• What you need to do
Your answer must be an exact retyping of the line containing "The height and width of the screenshot is (375, 597)." and every line after it through the end of the records below, with no pictures and nothing else.
[Opening Materials provided section]
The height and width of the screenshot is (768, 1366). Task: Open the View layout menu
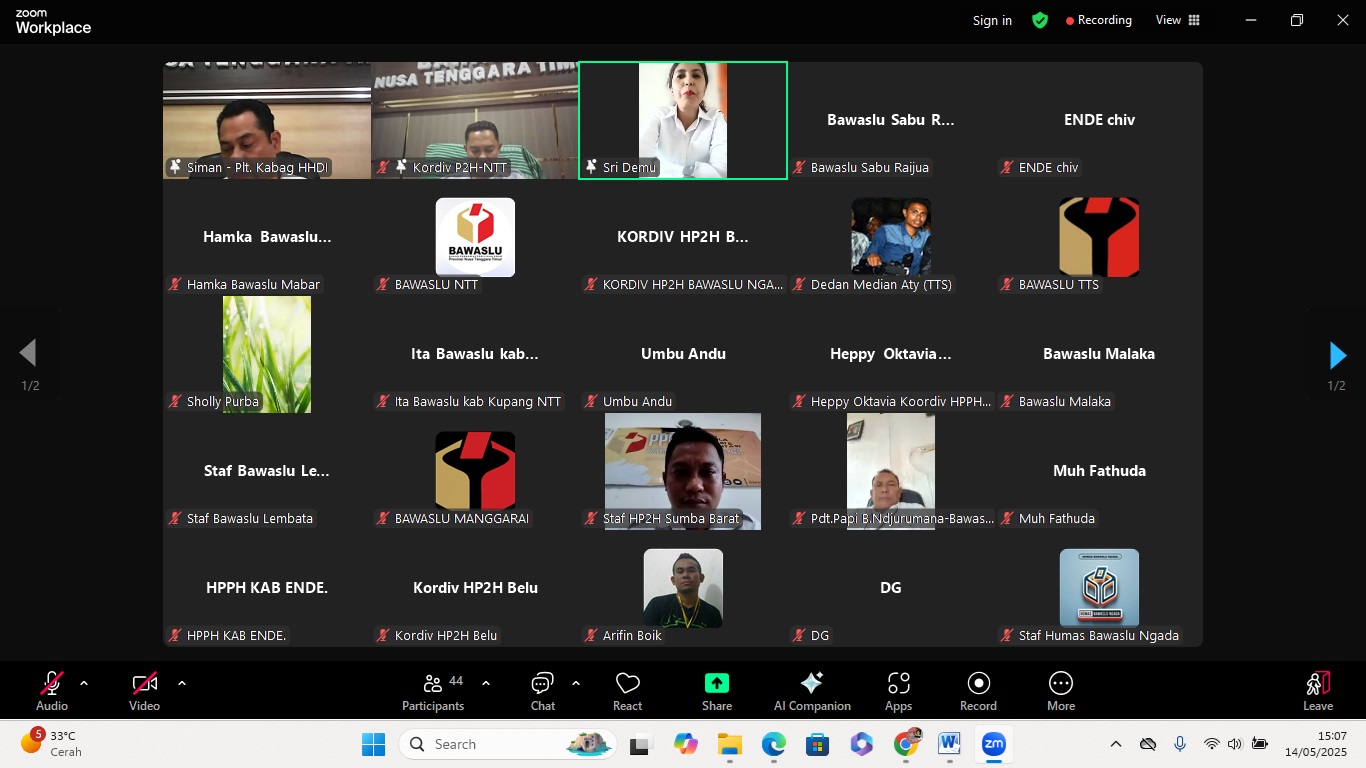pyautogui.click(x=1177, y=20)
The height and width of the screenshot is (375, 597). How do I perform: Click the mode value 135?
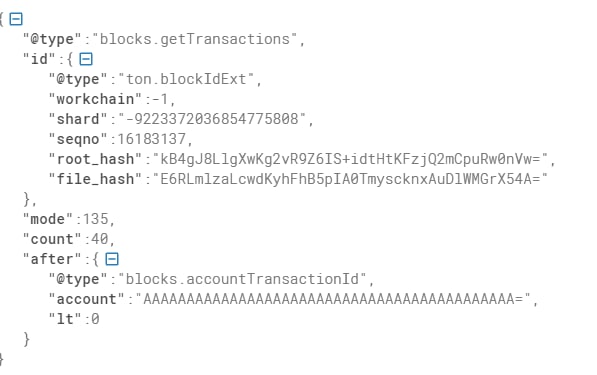pos(96,219)
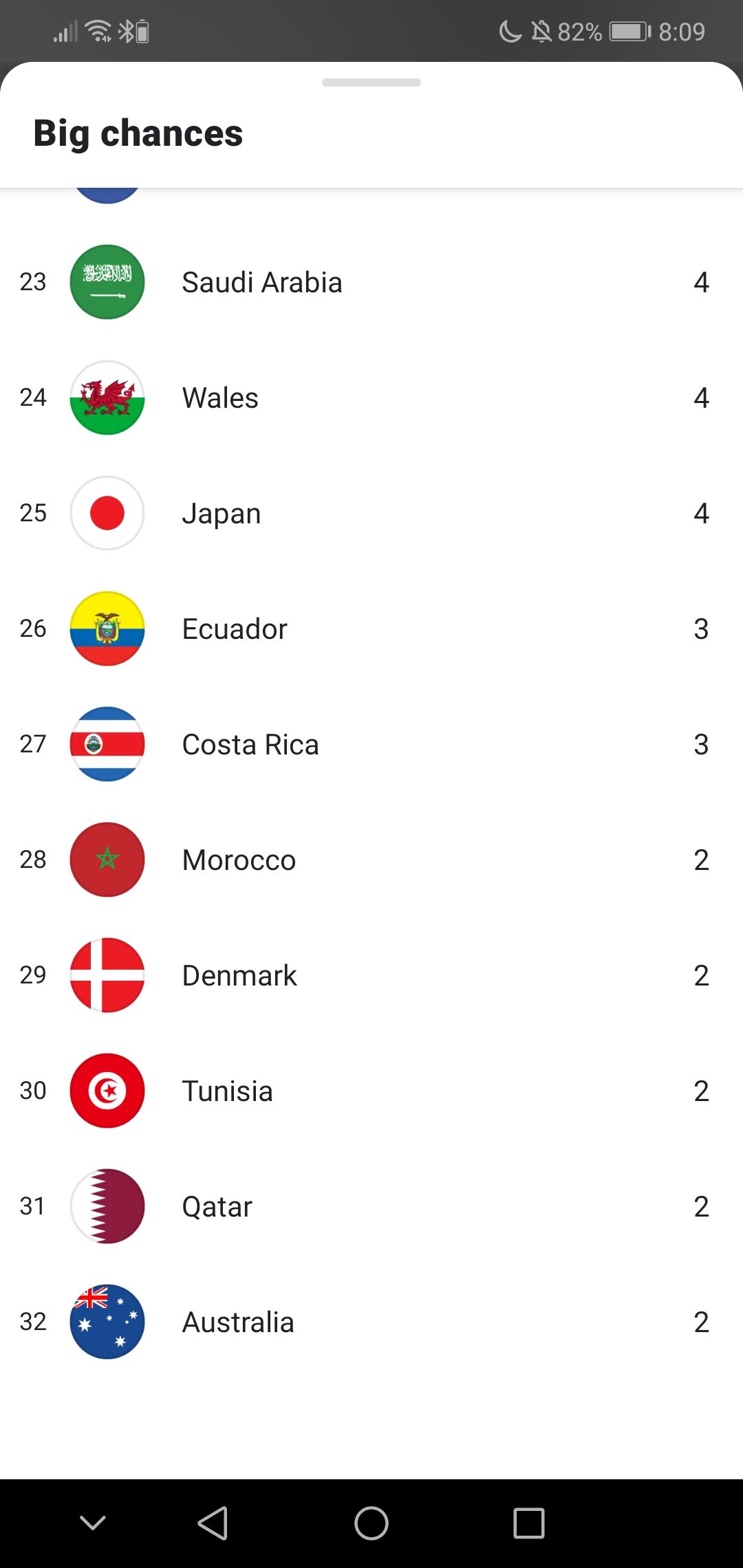Collapse keyboard using the down chevron
This screenshot has width=743, height=1568.
coord(93,1523)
[Closing Materials provided section]
• Exercise result
The height and width of the screenshot is (375, 597). How do I perform: Click the mode value 135?
pos(96,219)
Collapse keyboard using the down chevron
This screenshot has width=743, height=1568.
coord(93,1523)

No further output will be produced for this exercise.